> [Activity]: All lines containing the string "Task" must be copied from the entries.

------ Source material ------

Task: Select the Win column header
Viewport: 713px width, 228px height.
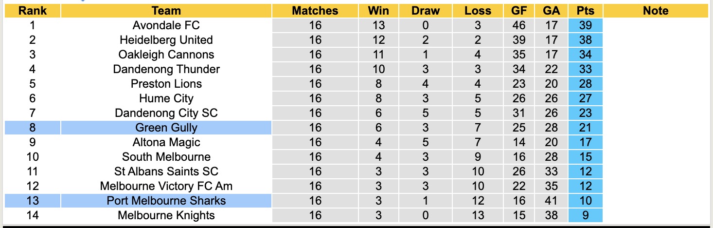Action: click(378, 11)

------
------ Source material ------

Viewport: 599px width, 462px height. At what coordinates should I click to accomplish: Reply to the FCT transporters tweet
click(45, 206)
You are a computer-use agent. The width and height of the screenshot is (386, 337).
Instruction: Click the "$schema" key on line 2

------
------ Source material ------

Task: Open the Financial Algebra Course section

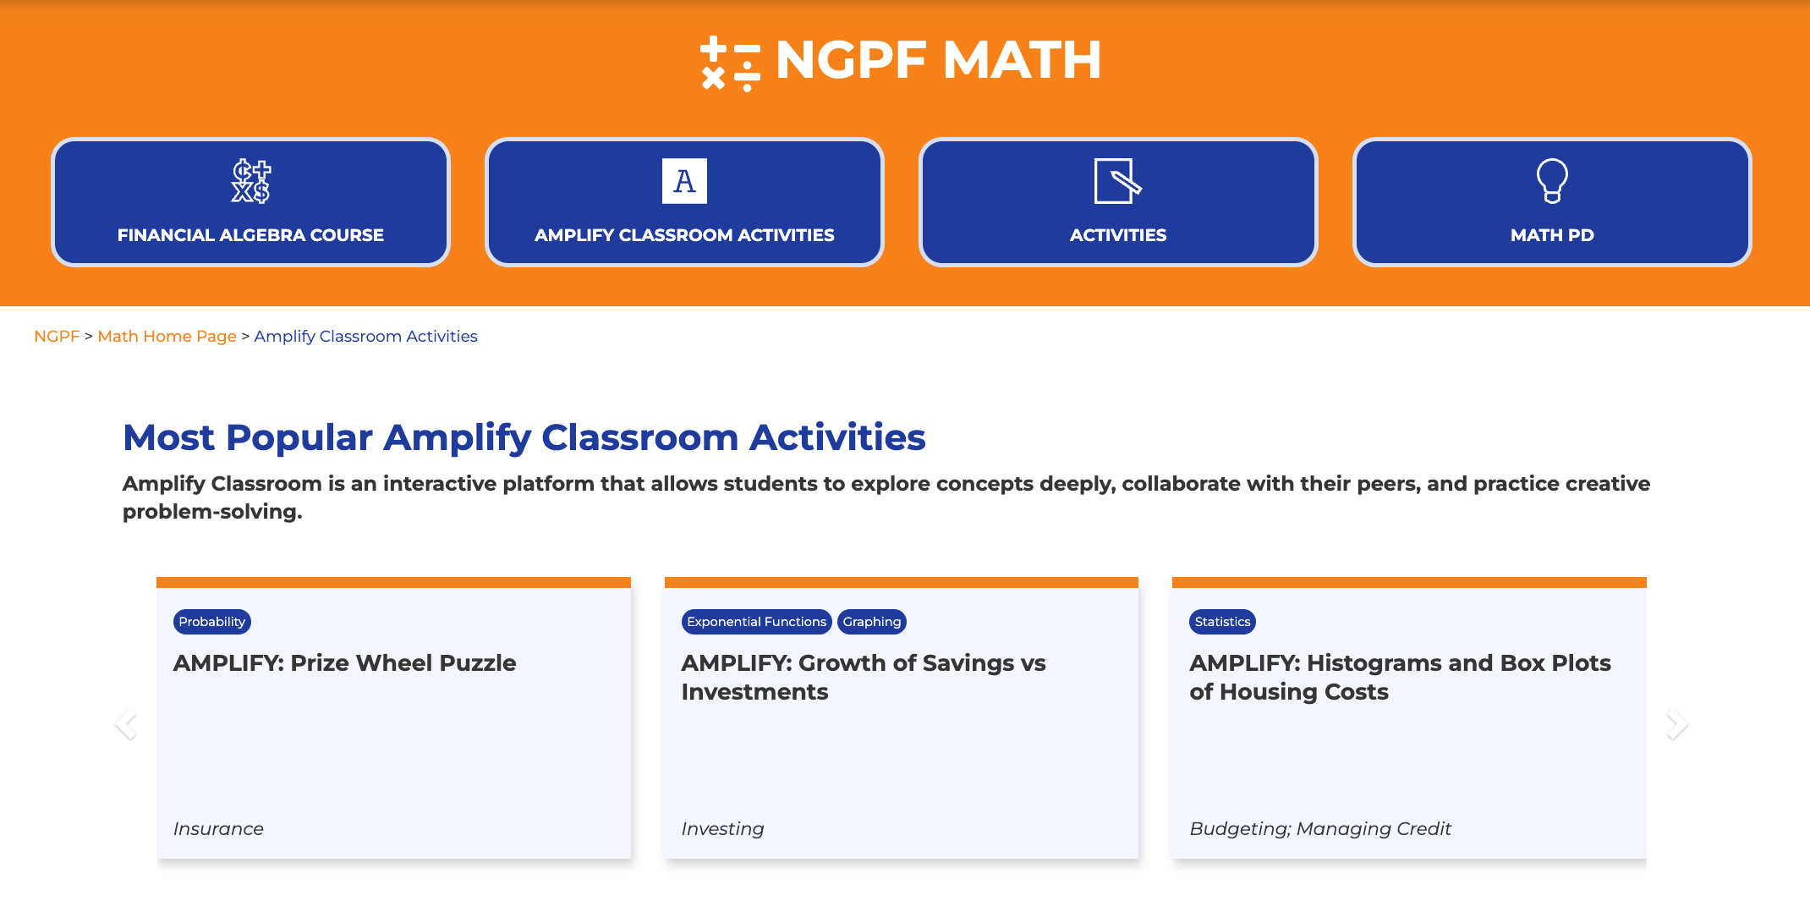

------

> [Worked solution]:
Task: Select the Win column header
Task: Open the Financial Algebra Course section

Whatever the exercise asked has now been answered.